— start of DOCUMENT SECTION —

> > Secondly, it did not take care of the window input fibril which is most of
> > the time blocked within comp_window_get_event. Note that in a normal
> > protocol-driven window closing, input fibril is already terminated when
> > the output fibril deallocates the window resources (including the queue
> > on which the input fibril is usually blocked).

> On the other hand, I don't understand how there could be some leaked
> fibrils left after the client task is killed - the kernel will hang up
> all its phones which should lead to ending the other connection fibril
> unless it is blocked on something else.

— end of DOCUMENT SECTION —

→ **EXERCISE SET**:
(a) In the excerpt on window fibrils, within which function is the window input fibril blocked most of the time?
(b) Write what comes next in the excerpt on window fibrils, picking up after its last sentence.
The material that comes next has no connection to the excerpt on window fibrils.

— start of DATASET SECTION —

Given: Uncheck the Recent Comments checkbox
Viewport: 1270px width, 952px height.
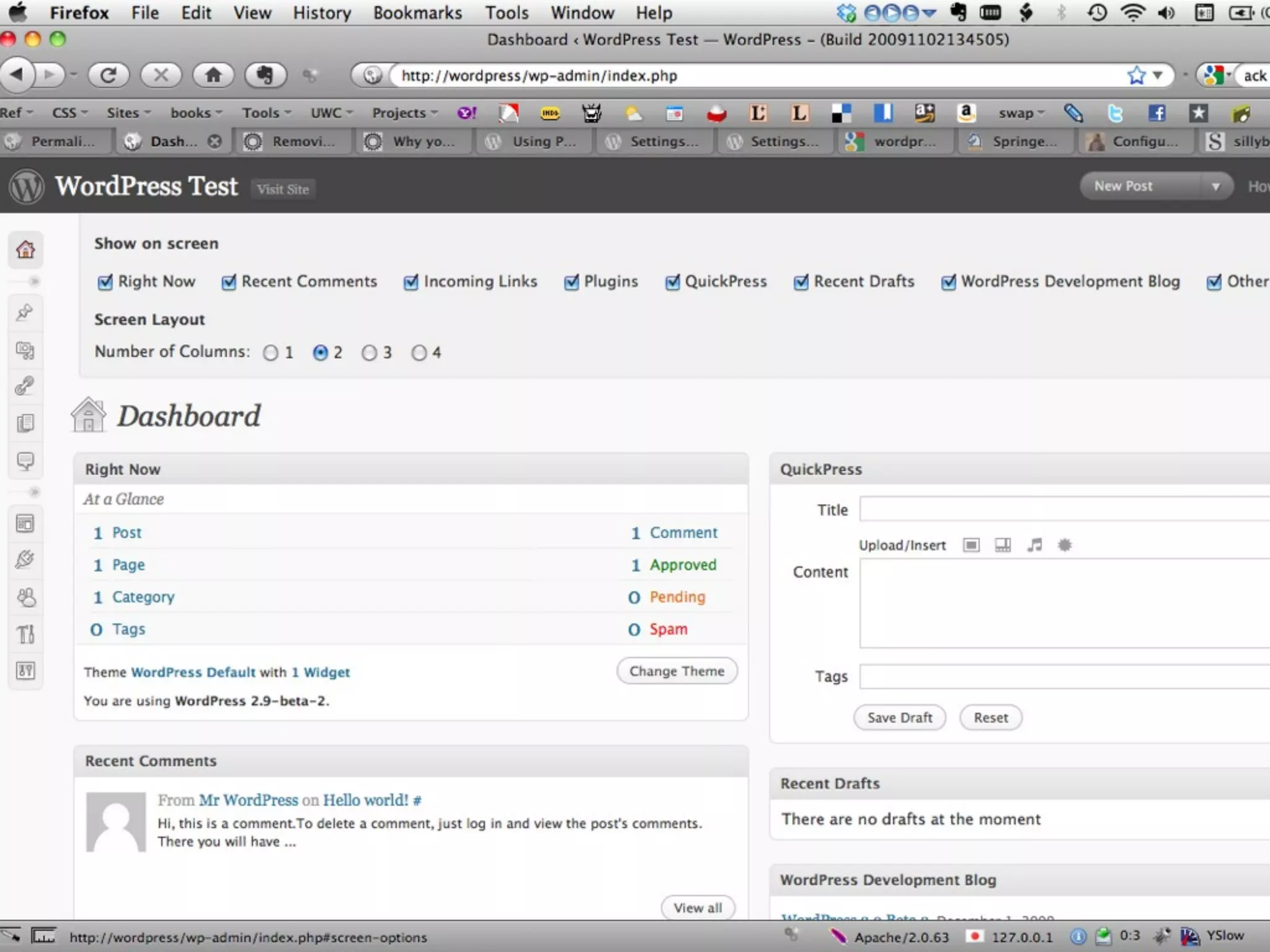Looking at the screenshot, I should click(x=229, y=282).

— end of DATASET SECTION —

→ **OUTPUTS FOR THE TASKS**:
(a) comp_window_get_event

(b)
It is probably not clear from the original description, but the fibril was 
blocked on the prodcons_t condition variable. It is waiting on any input
events adressed to that particular window. When the window is closed normally,
the whole operation is initiated by putting ET_WINDOW_CLOSE event into the
queue which starts the cascade of fibril terminations and resource 
deallocations in the following order:
1) compositor-side input fibril
2) toolkit-side input fibril
3) toolkit-side output fibril
4) compositor-side output fibril

When you kill the client task, it is necessary to wake the compositor-side 
input fibril by putting a dummy event into its input queue so it can realize
the phone was hung up and terminate. At the same time, it is no longer
possible to assume the causal ordering of compositor-side fibril terminations 
mentioned above, so the window resources must be deallocated by the fibril
that terminates last.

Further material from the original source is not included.